Task description:
Can you rewrite every line of the records below as a JSON list of strings, one string per line, with blank lines dropped and the pictures left out?

Stored rows:
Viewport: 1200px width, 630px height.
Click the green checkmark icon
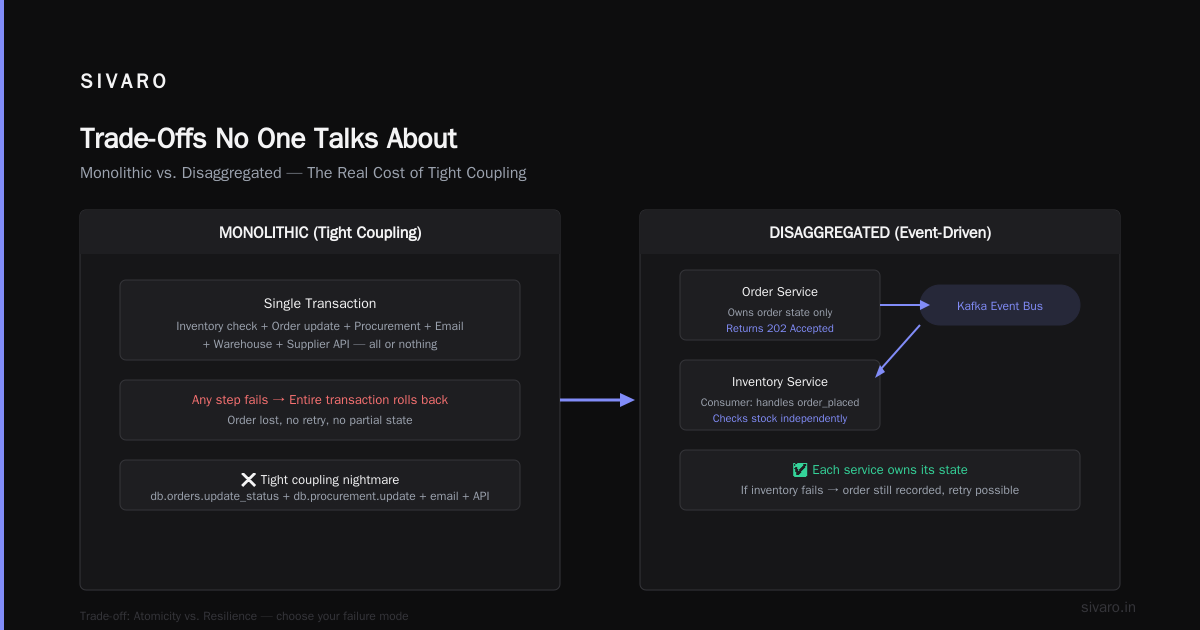[800, 470]
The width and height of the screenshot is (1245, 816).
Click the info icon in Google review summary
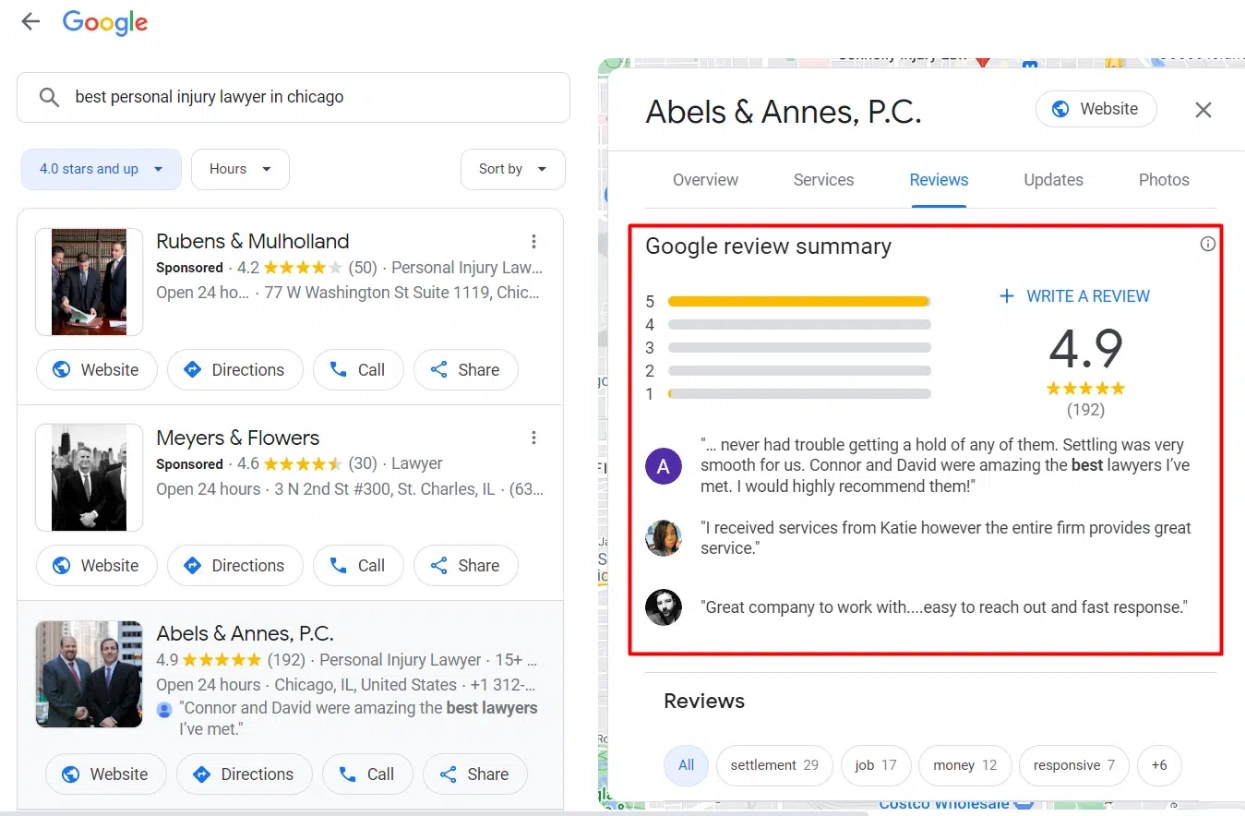[1208, 244]
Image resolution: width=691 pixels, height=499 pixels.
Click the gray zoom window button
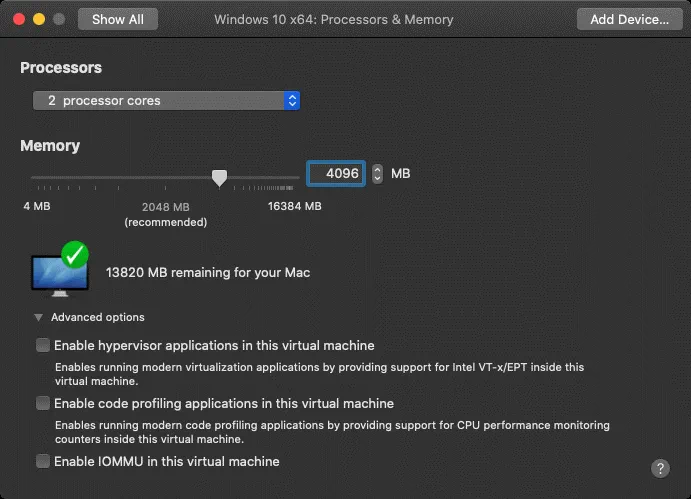tap(59, 19)
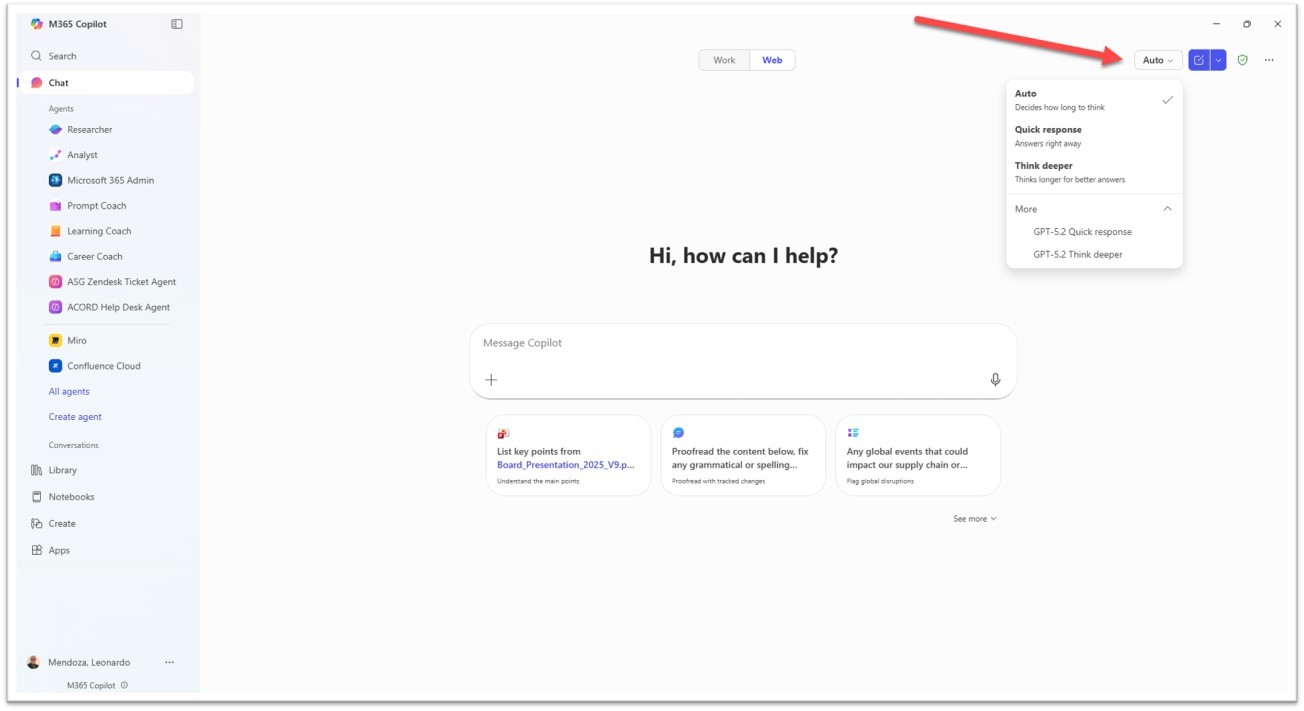
Task: Collapse the More section in model menu
Action: click(x=1167, y=209)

Response below:
[
  "Viewport: 1200px width, 630px height.",
  "Click the green checkmark icon",
  "[800, 470]",
  "The width and height of the screenshot is (1245, 816).",
  "Click the info icon in Google review summary",
  "[1208, 244]",
  "Image resolution: width=691 pixels, height=499 pixels.",
  "Click the gray zoom window button",
  "tap(59, 19)",
  "Task: Collapse the More section in model menu",
  "Action: click(x=1167, y=209)"
]